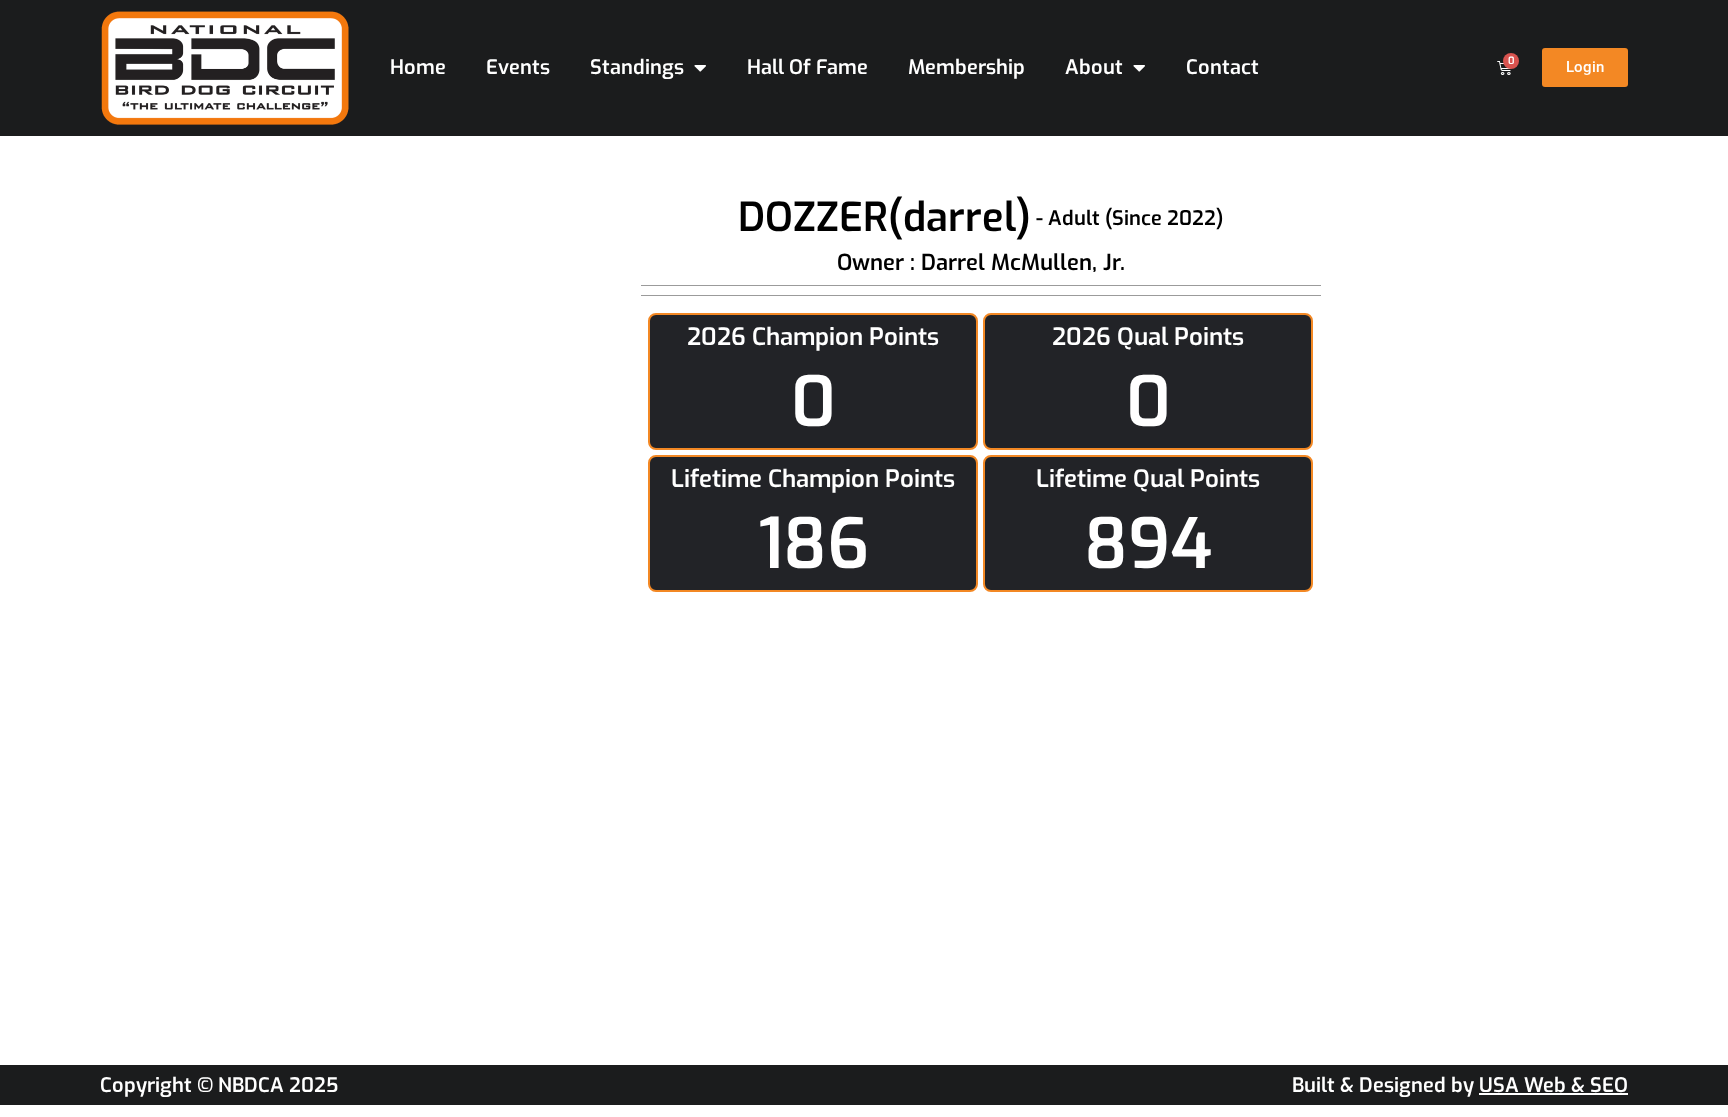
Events (518, 67)
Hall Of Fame (807, 67)
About (1094, 67)
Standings (637, 67)
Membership (966, 67)
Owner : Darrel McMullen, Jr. (981, 262)
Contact (1222, 67)
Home (418, 67)
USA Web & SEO (1553, 1085)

--------

## Task details
Output the lines from the one with "Membership (966, 67)" to the final line of the entries above, exactly as they stand, please, and nothing else.

## Exercise solution
Membership (966, 67)
Owner : Darrel McMullen, Jr. (981, 262)
Contact (1222, 67)
Home (418, 67)
USA Web & SEO (1553, 1085)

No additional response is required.